DENPASAR – Jenasah Wayan Sutami dibawa menuju Forensik RS Sanglah dengan menggunakan mobil ambulance BPBD Denpasar dan tiba sekira pukul 16.30.
Tim Forensik RS Sanglah kemudian melakukan pemeriksaan luar (PL) terhadap tubuh jenazah.
Di sela-sela pemeriksaan, tampak wajah anak korban, Komang Sutrisna,22 penuh dengan kesedihan. Raut wajahnya tak bisa menyembunyikan rasa kehilangan sosok Sang Ibu.
Anggota Polri yang berdinas di Polda Bali ini sejatinya sudah mendengar kabar ibunya ikut terseret arus di Pantai Watu Klotok, Klungkung Senin (23/4) lalu.
Bersama dengan kerabat lainnya, Sutrisna masih menggunakan jubah polisinya yang memang saat itu sedang bertugas.
Kemarin, beberapa kali dia terlihat bersandar di pilar depan yang ada di RS Sanglah. Tangannya dibalut dengan sarung tangan rumah sakit, sebab ia ikut serta masuk ke dalam ruang jenasah untuk melihat ibunya yang sudah kaku.
Sutrisna merupakan anak kedua dari korban. Terakhir, Sutrisna bertemu ibunya serta ayahnya pada hari Minggu lalu sebelum pamitan untuk bertugas di Polda Bali.
Sebelum pamitan, kedua orang tuannya tersebut mengaku akan pergi ke pasar dan esok harinya (Senin) mengaku akan melukat.
Menariknya, sebelum berpamitan ternyata ayahnya sempat berbincang dengan anak keduanya tersebut.
Ayahnya bercerita tentang mimpi yang sebelumnya dialaminya. “Kata bapak, ia sempat mimpi tentang gigi depannya tanggal dua,” ujarnya kemarin di Forensik RS Sanglah.

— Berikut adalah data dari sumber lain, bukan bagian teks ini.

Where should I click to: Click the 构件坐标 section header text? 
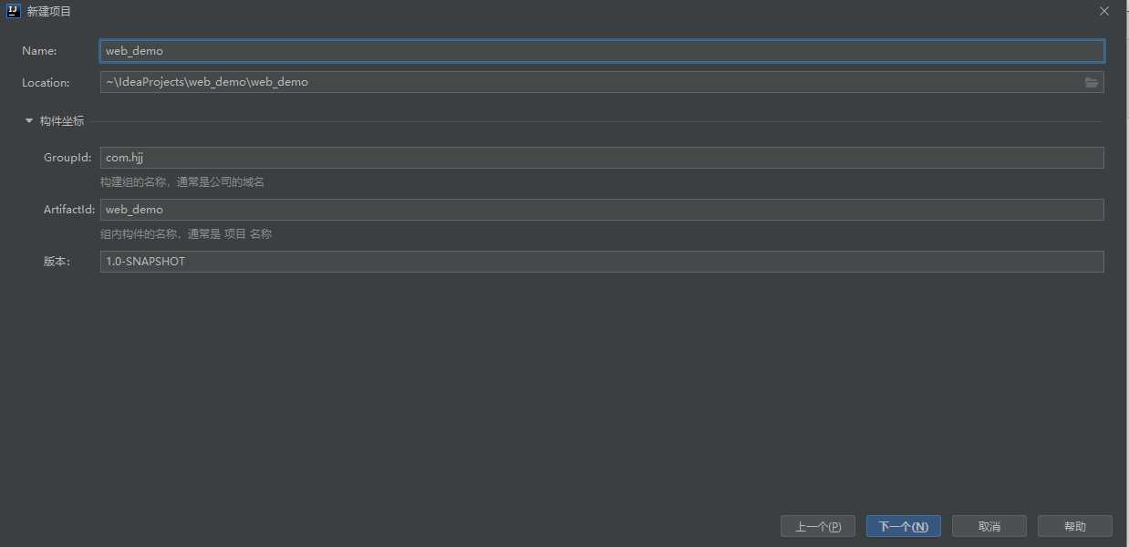pos(62,121)
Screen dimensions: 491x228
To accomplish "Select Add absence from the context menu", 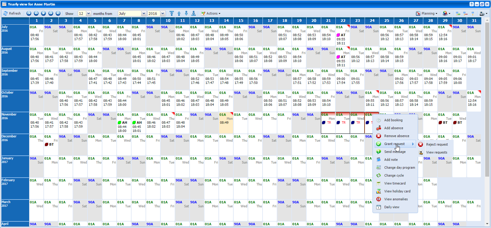I will tap(393, 128).
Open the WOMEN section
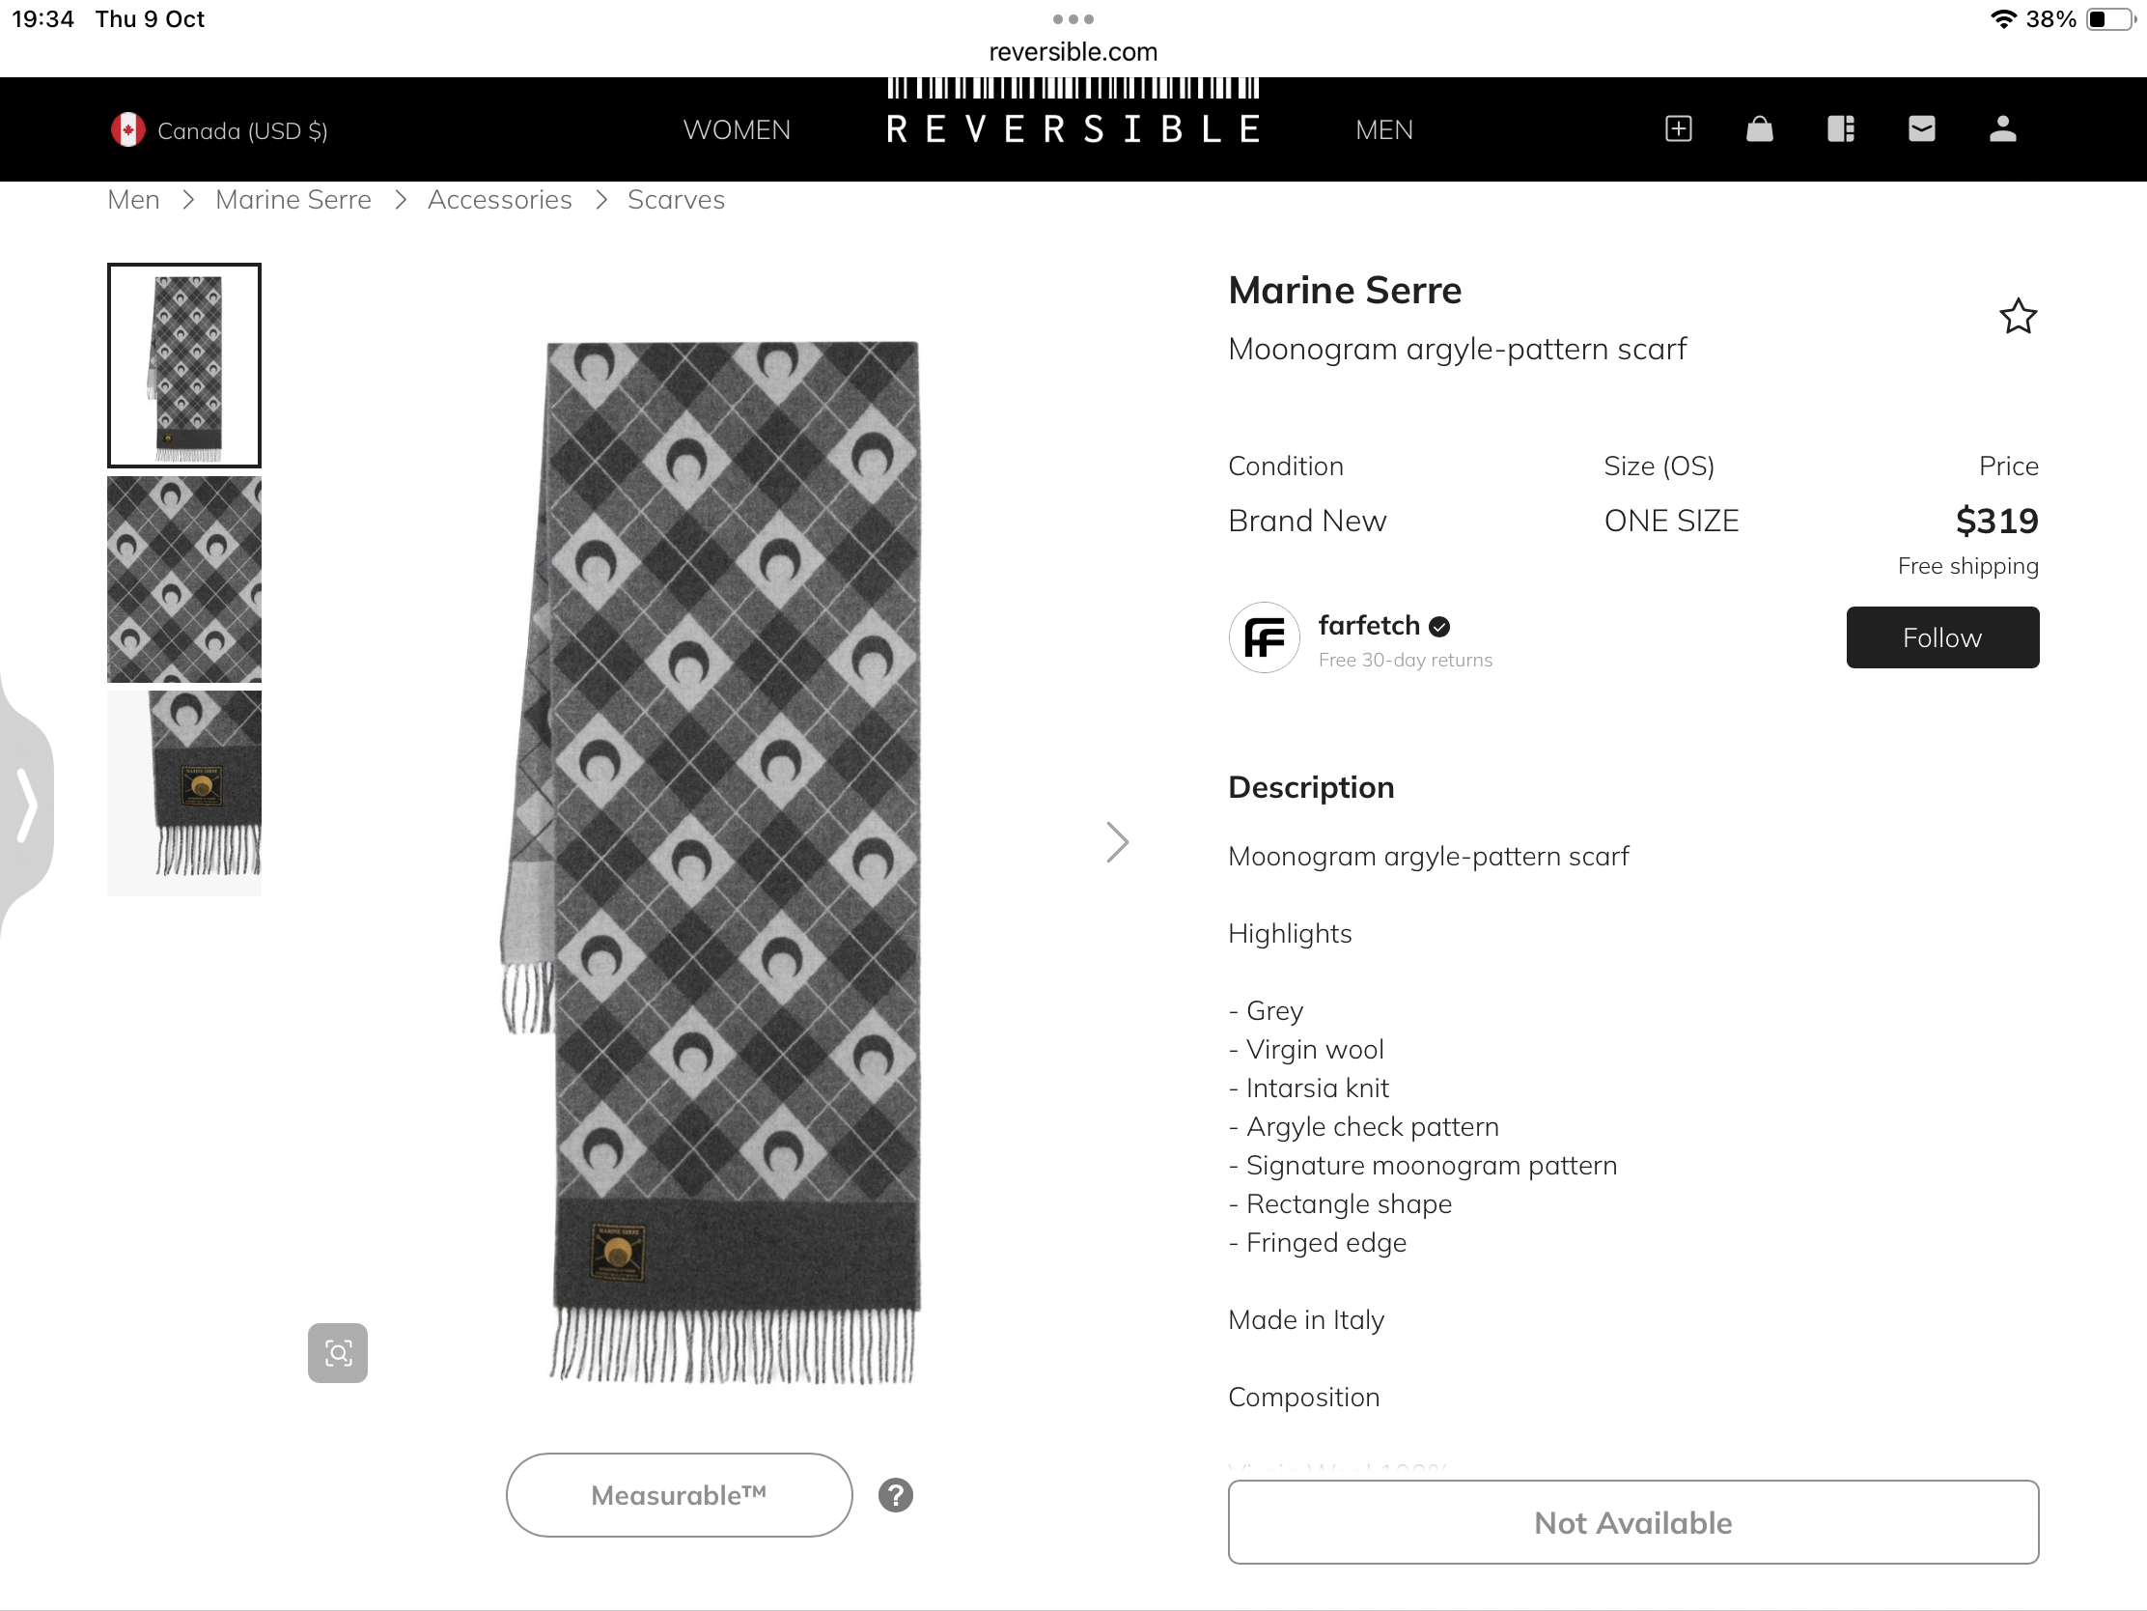 tap(737, 130)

Tak disangka, mimpi tersebut baru disadari pria yang berasal dari Banjar Semseman, Desa Sangkan Gunung, Sidemen, Karangasem sebagai sebuah firasat buruk.
Ia pun harus rela ditinggal selamanya oleh sang ibu tercinta. Jauh sebelumnya, Sutrisna juga kehilangan kakak kandungnya.

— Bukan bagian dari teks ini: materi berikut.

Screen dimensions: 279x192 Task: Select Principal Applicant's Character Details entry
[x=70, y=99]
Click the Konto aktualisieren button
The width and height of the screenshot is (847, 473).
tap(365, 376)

Sutrisna sendiri mengaku, ibunya kerap melukat sejak menderita sakit sesak nafas sekitar dua tahun terakhir ini.
Sepengetahuannya, ibunya diminta untuk melukat sebanyak tiga kali, dan yang kemarin (saat kejadian) adalah prosesi melukat yang ketiga kalinya.
Ayahnya, katanya masih mengalami trauma atas kejadian yang menimpa dirinya bersama istrinya tersebut. Hanya saja, saat kejadian, ayahnya berhasil diselamatkan kakek-kakek petani batu setempat.
Sementara itu, Nengah Sutami,76, ayah kandung korban Ni Wayan Sutami mengaku tidak menyangka peristiwa nahas ini menimpa anaknya.
Ia juga membenarkan bahwa anaknya tersebut menderita sakit asma sejak lama.
Karena sakit anaknya tersebut dan juga hasil konsultasi dengan Balian Desa, anaknya diminta untuk melakukan pengobatan secara niskala, yakni melukat.
“Kata balian desa, disarankan untuk melukat setiap hari Senin dan saat kejadian memang yang ketiga kalinya,” tuturnya.
Disinggung mengenai proses pemakaman, belum diketahui secara pasti karena akan dilakukan rembug dengan keluarga besar. Selain itu katanya, di rumahnya masih ada upacara odalan.